Individuals in their early 60s who are gearing up for retirement might wish to verify when they’ll become entitled to their state pension. Whilst the state pension age is presently 66, it’s scheduled to climb from April 2026, progressively reaching 67 by April 2028.
Typically, 35 years of National Insurance contributions (NI) are necessary to obtain the full new state pension. The present full rate is £230.25 per week, climbing to £241.30 weekly from April this year, courtesy of the triple lock policy.
State pension payments are due to rise by 4.8 per cent in line with this policy. Anyone wishing to confirm how much state pension they’re forecast to collect can do so through a tool accessible on the Government website.
A minimum of 10 years of NI contributions is needed to qualify for any state pension. If there are any shortfalls in your NI record, you can voluntarily purchase contributions via the Government website.
Contributions can be acquired for up to six previous tax years. Nevertheless, this doesn’t guarantee a boost to your state pension entitlement, so it’s essential to verify this before making the payment.

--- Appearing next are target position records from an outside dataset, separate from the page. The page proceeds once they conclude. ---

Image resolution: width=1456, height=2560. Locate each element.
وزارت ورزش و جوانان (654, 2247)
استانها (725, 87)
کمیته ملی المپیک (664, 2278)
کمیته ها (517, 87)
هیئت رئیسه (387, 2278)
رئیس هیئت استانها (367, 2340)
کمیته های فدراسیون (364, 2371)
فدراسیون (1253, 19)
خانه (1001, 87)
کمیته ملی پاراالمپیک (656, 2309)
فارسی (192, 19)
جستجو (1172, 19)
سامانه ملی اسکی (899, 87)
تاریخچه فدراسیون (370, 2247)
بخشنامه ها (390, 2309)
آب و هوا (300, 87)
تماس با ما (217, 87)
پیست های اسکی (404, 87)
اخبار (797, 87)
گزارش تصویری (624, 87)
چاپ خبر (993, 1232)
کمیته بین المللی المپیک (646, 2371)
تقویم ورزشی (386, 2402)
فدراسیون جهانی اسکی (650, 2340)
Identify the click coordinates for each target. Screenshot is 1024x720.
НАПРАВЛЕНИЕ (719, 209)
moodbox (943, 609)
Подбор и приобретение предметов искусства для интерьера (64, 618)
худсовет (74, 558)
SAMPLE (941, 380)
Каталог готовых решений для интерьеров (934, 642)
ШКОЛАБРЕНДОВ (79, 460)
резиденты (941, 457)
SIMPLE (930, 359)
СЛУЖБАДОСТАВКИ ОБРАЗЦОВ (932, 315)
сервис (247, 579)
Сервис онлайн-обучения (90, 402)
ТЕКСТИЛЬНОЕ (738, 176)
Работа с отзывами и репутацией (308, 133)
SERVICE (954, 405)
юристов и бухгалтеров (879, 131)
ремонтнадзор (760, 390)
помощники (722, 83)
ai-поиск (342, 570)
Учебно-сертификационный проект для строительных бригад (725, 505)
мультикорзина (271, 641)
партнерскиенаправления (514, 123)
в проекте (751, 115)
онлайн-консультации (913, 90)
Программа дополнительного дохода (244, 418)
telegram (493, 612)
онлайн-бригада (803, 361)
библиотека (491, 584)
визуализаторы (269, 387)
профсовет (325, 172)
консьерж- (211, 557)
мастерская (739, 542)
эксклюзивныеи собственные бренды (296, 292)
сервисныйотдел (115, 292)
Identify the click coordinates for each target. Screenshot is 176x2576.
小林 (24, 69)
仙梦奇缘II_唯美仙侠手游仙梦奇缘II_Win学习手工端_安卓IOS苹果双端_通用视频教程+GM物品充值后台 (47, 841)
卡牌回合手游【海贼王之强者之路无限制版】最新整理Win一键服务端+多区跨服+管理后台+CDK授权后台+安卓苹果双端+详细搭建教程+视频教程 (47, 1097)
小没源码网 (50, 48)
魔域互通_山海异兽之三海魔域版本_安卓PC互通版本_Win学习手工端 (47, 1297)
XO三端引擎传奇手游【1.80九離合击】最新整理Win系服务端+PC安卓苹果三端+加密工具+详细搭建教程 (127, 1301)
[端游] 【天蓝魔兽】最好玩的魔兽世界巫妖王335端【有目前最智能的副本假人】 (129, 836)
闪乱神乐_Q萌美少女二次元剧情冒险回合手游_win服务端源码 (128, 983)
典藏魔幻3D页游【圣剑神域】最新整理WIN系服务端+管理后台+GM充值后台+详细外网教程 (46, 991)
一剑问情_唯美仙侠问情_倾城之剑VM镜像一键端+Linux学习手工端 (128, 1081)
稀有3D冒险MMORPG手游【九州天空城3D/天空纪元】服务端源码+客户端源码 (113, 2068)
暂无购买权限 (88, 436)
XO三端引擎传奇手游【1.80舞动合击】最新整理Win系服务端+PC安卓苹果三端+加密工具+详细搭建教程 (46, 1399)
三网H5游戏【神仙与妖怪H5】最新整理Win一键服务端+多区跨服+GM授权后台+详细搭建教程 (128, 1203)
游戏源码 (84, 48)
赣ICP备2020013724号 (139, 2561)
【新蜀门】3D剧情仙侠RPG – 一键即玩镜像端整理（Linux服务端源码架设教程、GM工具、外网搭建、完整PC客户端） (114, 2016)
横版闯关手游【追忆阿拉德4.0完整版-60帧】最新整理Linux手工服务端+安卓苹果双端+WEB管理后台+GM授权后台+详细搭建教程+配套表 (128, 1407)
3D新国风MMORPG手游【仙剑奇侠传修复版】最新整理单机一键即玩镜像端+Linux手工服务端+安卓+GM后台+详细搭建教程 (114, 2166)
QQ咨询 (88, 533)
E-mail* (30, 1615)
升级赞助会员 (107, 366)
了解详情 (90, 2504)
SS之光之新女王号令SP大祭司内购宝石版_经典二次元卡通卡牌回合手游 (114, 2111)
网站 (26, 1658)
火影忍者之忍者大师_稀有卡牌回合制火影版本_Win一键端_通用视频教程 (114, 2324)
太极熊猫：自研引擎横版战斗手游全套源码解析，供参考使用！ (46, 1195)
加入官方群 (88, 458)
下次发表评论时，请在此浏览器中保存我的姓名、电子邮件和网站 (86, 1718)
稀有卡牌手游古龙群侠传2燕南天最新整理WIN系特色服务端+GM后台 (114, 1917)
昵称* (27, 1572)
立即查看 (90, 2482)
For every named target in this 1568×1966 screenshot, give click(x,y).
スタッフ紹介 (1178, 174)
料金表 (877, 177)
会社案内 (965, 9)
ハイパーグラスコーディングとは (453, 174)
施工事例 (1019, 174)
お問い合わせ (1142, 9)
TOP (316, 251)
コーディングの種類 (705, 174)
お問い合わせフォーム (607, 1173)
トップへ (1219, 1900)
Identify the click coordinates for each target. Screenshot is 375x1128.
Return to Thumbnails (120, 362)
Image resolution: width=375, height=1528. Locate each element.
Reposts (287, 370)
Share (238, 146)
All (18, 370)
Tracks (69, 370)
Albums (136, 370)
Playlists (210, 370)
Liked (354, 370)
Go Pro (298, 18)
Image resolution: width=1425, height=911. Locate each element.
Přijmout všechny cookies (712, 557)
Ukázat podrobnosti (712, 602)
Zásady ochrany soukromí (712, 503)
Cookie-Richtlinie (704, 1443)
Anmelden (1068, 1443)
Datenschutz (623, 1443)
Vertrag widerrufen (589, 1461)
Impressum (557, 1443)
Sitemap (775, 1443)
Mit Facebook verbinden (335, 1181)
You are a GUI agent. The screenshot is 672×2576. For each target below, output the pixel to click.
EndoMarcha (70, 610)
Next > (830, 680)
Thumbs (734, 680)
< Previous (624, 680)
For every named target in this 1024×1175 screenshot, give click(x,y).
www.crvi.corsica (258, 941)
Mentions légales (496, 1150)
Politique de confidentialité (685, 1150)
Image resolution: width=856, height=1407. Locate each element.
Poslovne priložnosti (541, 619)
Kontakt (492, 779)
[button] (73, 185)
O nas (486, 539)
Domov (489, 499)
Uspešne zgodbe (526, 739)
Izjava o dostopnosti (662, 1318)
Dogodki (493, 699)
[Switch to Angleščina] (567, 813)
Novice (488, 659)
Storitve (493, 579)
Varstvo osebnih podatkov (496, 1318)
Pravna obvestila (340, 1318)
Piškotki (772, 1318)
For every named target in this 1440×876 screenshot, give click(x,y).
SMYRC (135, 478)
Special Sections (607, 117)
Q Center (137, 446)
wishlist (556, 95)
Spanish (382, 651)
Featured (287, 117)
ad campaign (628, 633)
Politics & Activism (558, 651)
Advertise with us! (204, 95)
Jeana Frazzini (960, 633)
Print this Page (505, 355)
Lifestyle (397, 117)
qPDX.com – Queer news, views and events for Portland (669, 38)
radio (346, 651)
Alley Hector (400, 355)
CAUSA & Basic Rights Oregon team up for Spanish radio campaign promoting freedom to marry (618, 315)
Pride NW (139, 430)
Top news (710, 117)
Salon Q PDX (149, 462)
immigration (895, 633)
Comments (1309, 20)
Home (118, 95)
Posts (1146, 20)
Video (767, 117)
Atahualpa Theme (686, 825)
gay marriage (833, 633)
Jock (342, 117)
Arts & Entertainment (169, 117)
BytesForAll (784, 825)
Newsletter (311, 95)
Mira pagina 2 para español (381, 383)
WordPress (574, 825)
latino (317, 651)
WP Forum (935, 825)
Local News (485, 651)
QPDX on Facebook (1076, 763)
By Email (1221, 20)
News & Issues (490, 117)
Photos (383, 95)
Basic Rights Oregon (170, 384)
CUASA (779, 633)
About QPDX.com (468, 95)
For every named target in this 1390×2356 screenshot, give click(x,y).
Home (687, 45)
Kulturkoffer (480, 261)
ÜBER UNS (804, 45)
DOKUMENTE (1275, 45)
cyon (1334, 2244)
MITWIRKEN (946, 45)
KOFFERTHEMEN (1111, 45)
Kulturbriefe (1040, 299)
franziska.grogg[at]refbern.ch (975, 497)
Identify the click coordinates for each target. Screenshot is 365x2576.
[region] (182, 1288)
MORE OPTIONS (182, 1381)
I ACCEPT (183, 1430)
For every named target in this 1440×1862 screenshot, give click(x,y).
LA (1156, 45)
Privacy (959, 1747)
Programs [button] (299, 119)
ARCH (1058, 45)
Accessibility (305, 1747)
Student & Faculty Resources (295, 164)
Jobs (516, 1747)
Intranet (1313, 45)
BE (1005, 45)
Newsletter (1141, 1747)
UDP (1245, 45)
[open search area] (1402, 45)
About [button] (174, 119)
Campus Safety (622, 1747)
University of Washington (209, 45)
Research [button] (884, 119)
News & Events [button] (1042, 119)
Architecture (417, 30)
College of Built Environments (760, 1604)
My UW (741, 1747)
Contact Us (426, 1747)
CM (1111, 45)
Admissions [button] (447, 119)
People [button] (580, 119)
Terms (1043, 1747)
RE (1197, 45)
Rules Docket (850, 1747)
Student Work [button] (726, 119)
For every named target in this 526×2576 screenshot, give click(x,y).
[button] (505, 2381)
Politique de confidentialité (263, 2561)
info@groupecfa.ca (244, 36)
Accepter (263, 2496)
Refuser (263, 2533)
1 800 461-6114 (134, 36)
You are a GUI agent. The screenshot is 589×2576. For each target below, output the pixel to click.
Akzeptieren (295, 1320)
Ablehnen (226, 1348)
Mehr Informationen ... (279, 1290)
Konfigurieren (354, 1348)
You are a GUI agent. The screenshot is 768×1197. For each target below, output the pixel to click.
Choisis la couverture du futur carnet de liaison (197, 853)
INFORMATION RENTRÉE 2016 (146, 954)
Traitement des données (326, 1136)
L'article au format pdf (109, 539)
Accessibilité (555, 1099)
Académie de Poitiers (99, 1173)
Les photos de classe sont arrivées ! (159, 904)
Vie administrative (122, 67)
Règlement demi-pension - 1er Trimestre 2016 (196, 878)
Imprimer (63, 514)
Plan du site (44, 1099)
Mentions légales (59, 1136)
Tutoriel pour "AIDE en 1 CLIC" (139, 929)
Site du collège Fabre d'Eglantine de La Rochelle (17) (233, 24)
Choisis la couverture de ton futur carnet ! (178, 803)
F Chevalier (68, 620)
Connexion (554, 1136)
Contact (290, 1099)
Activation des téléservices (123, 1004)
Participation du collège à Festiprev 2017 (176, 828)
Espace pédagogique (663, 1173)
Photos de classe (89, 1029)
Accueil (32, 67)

Those approaching state pension age may also wish to investigate what additional benefits they’re eligible to claim. Pension Credit is accessible if you’re on a low income, with the typical claim worth £4,300 annually in extra support.
This benefit offers a weekly income supplement and opens the door to additional Government support. You’re also entitled to apply for Attendance Allowance if you have a disability or health condition that necessitates help from another person.
Additional benefits that may be accessible to you include the Winter Fuel Payment and Cold Weather Payments.